## DATA SHOWN
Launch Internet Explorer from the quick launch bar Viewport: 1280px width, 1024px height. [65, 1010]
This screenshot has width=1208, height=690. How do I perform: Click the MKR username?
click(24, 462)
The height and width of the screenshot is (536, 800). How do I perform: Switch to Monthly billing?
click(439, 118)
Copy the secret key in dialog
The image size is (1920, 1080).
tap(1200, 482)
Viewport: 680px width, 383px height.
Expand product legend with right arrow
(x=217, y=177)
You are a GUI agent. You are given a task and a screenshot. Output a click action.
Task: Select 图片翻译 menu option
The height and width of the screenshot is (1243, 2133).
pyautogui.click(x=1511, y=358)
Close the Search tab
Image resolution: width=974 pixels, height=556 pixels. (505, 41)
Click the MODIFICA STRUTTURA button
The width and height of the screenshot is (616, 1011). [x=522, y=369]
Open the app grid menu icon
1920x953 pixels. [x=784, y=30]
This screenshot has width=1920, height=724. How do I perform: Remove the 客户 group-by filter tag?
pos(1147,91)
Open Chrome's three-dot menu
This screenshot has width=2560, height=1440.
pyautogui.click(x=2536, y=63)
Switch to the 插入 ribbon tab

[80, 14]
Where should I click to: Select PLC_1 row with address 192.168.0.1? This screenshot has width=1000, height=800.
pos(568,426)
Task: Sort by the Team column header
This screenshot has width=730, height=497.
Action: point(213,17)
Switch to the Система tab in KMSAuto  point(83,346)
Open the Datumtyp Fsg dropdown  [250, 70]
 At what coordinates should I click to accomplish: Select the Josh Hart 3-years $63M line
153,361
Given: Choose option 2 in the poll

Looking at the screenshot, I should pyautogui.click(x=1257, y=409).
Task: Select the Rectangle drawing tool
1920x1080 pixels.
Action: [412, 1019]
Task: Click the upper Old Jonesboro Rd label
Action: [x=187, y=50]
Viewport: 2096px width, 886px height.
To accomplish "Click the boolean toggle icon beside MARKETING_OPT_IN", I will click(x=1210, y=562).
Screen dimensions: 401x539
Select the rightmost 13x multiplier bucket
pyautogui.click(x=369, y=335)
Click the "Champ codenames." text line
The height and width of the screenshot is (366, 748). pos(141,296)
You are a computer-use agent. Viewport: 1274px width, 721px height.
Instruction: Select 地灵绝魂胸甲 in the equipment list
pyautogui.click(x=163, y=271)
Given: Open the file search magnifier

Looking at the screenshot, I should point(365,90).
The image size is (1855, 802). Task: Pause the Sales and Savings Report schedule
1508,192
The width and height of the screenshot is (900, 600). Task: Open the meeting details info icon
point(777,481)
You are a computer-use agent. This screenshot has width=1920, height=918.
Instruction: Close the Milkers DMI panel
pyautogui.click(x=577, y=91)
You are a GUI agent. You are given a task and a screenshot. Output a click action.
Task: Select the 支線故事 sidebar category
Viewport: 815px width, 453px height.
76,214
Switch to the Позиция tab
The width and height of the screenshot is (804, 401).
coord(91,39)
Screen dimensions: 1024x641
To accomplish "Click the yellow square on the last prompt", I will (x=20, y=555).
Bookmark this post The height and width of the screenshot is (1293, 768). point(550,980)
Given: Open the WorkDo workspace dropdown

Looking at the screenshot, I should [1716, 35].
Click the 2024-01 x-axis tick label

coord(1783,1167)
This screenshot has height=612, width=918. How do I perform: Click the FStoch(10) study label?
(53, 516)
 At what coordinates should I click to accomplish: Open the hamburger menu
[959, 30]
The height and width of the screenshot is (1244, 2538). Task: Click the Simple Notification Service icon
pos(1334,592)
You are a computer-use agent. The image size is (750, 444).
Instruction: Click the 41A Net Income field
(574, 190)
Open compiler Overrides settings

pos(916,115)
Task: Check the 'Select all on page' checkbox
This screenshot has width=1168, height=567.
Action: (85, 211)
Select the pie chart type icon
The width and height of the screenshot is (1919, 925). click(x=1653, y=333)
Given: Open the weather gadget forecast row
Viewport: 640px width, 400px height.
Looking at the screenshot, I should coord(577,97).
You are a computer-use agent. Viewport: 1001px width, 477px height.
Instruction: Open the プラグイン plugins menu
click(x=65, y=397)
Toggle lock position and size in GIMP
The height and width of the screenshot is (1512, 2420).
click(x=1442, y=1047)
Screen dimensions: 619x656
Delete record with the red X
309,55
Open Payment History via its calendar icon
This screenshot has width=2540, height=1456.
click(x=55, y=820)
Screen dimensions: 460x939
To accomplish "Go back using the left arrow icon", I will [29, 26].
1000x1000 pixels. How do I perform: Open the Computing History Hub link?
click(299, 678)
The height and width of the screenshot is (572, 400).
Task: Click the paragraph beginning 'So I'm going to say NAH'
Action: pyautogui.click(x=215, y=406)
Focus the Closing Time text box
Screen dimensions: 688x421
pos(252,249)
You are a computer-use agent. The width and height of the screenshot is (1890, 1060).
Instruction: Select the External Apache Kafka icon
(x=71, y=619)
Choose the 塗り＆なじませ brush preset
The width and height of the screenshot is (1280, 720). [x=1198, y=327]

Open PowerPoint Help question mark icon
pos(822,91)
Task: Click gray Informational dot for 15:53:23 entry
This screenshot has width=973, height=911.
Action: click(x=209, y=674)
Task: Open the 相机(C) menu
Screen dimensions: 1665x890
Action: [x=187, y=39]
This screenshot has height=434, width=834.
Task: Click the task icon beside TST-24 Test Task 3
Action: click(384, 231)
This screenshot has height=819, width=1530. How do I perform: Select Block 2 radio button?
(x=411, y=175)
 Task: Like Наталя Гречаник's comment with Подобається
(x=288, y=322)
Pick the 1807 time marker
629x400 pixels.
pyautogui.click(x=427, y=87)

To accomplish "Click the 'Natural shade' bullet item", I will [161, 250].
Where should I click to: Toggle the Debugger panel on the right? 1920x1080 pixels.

## EXERCISE INSTRUCTIONS
Convert every line of the data above into a Markdown table with the columns Row and Line, leaving out blank lines.

## RESULT OF THIS TASK
| Row | Line |
|---|---|
| 1 | Launch Internet Explorer from the quick launch bar Viewport: 1280px width, 1024px height. [65, 1010] |
| 2 | This screenshot has width=1208, height=690. How do I perform: Click the MKR username? |
| 3 | click(24, 462) |
| 4 | The height and width of the screenshot is (536, 800). How do I perform: Switch to Monthly billing? |
| 5 | click(439, 118) |
| 6 | Copy the secret key in dialog |
| 7 | The image size is (1920, 1080). |
| 8 | tap(1200, 482) |
| 9 | Viewport: 680px width, 383px height. |
| 10 | Expand product legend with right arrow |
| 11 | (x=217, y=177) |
| 12 | You are a GUI agent. You are given a task and a screenshot. Output a click action. |
| 13 | Task: Select 图片翻译 menu option |
| 14 | The height and width of the screenshot is (1243, 2133). |
| 15 | pyautogui.click(x=1511, y=358) |
| 16 | Close the Search tab |
| 17 | Image resolution: width=974 pixels, height=556 pixels. (505, 41) |
| 18 | Click the MODIFICA STRUTTURA button |
| 19 | The width and height of the screenshot is (616, 1011). [x=522, y=369] |
| 20 | Open the app grid menu icon |
| 21 | 1920x953 pixels. [x=784, y=30] |
| 22 | This screenshot has width=1920, height=724. How do I perform: Remove the 客户 group-by filter tag? |
| 23 | pos(1147,91) |
| 24 | Open Chrome's three-dot menu |
| 25 | This screenshot has width=2560, height=1440. |
| 26 | pyautogui.click(x=2536, y=63) |
| 27 | Switch to the 插入 ribbon tab |
| 28 | [80, 14] |
| 29 | Where should I click to: Select PLC_1 row with address 192.168.0.1? This screenshot has width=1000, height=800. |
| 30 | pos(568,426) |
| 31 | Task: Sort by the Team column header |
| 32 | This screenshot has width=730, height=497. |
| 33 | Action: point(213,17) |
| 34 | Switch to the Система tab in KMSAuto  point(83,346) |
| 35 | Open the Datumtyp Fsg dropdown  [250, 70] |
| 36 |  At what coordinates should I click to accomplish: Select the Josh Hart 3-years $63M line |
| 37 | 153,361 |
| 38 | Given: Choose option 2 in the poll |
| 39 | Looking at the screenshot, I should pyautogui.click(x=1257, y=409). |
| 40 | Task: Select the Rectangle drawing tool |
| 41 | 1920x1080 pixels. |
| 42 | Action: [412, 1019] |
| 43 | Task: Click the upper Old Jonesboro Rd label |
| 44 | Action: [x=187, y=50] |
| 45 | Viewport: 2096px width, 886px height. |
| 46 | To accomplish "Click the boolean toggle icon beside MARKETING_OPT_IN", I will click(x=1210, y=562). |
| 47 | Screen dimensions: 401x539 |
| 48 | Select the rightmost 13x multiplier bucket |
| 49 | pyautogui.click(x=369, y=335) |
| 50 | Click the "Champ codenames." text line |
| 51 | The height and width of the screenshot is (366, 748). pos(141,296) |
| 52 | You are a computer-use agent. Viewport: 1274px width, 721px height. |
| 53 | Instruction: Select 地灵绝魂胸甲 in the equipment list |
| 54 | pyautogui.click(x=163, y=271) |
| 55 | Given: Open the file search magnifier |
| 56 | Looking at the screenshot, I should point(365,90). |
| 57 | The image size is (1855, 802). Task: Pause the Sales and Savings Report schedule |
| 58 | 1508,192 |
| 59 | The width and height of the screenshot is (900, 600). Task: Open the meeting details info icon |
| 60 | point(777,481) |
| 61 | You are a computer-use agent. This screenshot has width=1920, height=918. |
| 62 | Instruction: Close the Milkers DMI panel |
| 63 | pyautogui.click(x=577, y=91) |
| 64 | You are a GUI agent. You are given a task and a screenshot. Output a click action. |
| 65 | Task: Select the 支線故事 sidebar category |
| 66 | Viewport: 815px width, 453px height. |
| 67 | 76,214 |
| 68 | Switch to the Позиция tab |
| 69 | The width and height of the screenshot is (804, 401). |
| 70 | coord(91,39) |
| 71 | Screen dimensions: 1024x641 |
| 72 | To accomplish "Click the yellow square on the last prompt", I will (x=20, y=555). |
| 73 | Bookmark this post The height and width of the screenshot is (1293, 768). point(550,980) |
| 74 | Given: Open the WorkDo workspace dropdown |
| 75 | Looking at the screenshot, I should [1716, 35]. |
| 76 | Click the 2024-01 x-axis tick label |
| 77 | coord(1783,1167) |
| 78 | This screenshot has height=612, width=918. How do I perform: Click the FStoch(10) study label? |
| 79 | (53, 516) |
| 80 |  At what coordinates should I click to accomplish: Open the hamburger menu |
| 81 | [959, 30] |
| 82 | The height and width of the screenshot is (1244, 2538). Task: Click the Simple Notification Service icon |
| 83 | pos(1334,592) |
| 84 | You are a computer-use agent. The image size is (750, 444). |
| 85 | Instruction: Click the 41A Net Income field |
| 86 | (574, 190) |
| 87 | Open compiler Overrides settings |
| 88 | pos(916,115) |
| 89 | Task: Check the 'Select all on page' checkbox |
| 90 | This screenshot has width=1168, height=567. |
| 91 | Action: (85, 211) |
| 92 | Select the pie chart type icon |
| 93 | The width and height of the screenshot is (1919, 925). click(x=1653, y=333) |
| 94 | Given: Open the weather gadget forecast row |
| 95 | Viewport: 640px width, 400px height. |
| 96 | Looking at the screenshot, I should coord(577,97). |
| 97 | You are a computer-use agent. Viewport: 1001px width, 477px height. |
| 98 | Instruction: Open the プラグイン plugins menu |
| 99 | click(x=65, y=397) |
| 100 | Toggle lock position and size in GIMP |
| 101 | The height and width of the screenshot is (1512, 2420). |
| 102 | click(x=1442, y=1047) |
| 103 | Screen dimensions: 619x656 |
| 104 | Delete record with the red X |
| 105 | 309,55 |
| 106 | Open Payment History via its calendar icon |
| 107 | This screenshot has width=2540, height=1456. |
| 108 | click(x=55, y=820) |
| 109 | Screen dimensions: 460x939 |
| 110 | To accomplish "Go back using the left arrow icon", I will [29, 26]. |
| 111 | 1000x1000 pixels. How do I perform: Open the Computing History Hub link? |
| 112 | click(299, 678) |
| 113 | The height and width of the screenshot is (572, 400). |
| 114 | Task: Click the paragraph beginning 'So I'm going to say NAH' |
| 115 | Action: pyautogui.click(x=215, y=406) |
| 116 | Focus the Closing Time text box |
| 117 | Screen dimensions: 688x421 |
| 118 | pos(252,249) |
| 119 | You are a computer-use agent. The width and height of the screenshot is (1890, 1060). |
| 120 | Instruction: Select the External Apache Kafka icon |
| 121 | (x=71, y=619) |
| 122 | Choose the 塗り＆なじませ brush preset |
| 123 | The width and height of the screenshot is (1280, 720). [x=1198, y=327] |
| 124 | Open PowerPoint Help question mark icon |
| 125 | pos(822,91) |
| 126 | Task: Click gray Informational dot for 15:53:23 entry |
| 127 | This screenshot has width=973, height=911. |
| 128 | Action: click(x=209, y=674) |
| 129 | Task: Open the 相机(C) menu |
| 130 | Screen dimensions: 1665x890 |
| 131 | Action: [x=187, y=39] |
| 132 | This screenshot has height=434, width=834. |
| 133 | Task: Click the task icon beside TST-24 Test Task 3 |
| 134 | Action: click(384, 231) |
| 135 | This screenshot has height=819, width=1530. How do I perform: Select Block 2 radio button? |
| 136 | (x=411, y=175) |
| 137 |  Task: Like Наталя Гречаник's comment with Подобається |
| 138 | (x=288, y=322) |
| 139 | Pick the 1807 time marker |
| 140 | 629x400 pixels. |
| 141 | pyautogui.click(x=427, y=87) |
| 142 | To accomplish "Click the 'Natural shade' bullet item", I will [161, 250]. |
| 143 | Where should I click to: Toggle the Debugger panel on the right? 1920x1080 pixels. |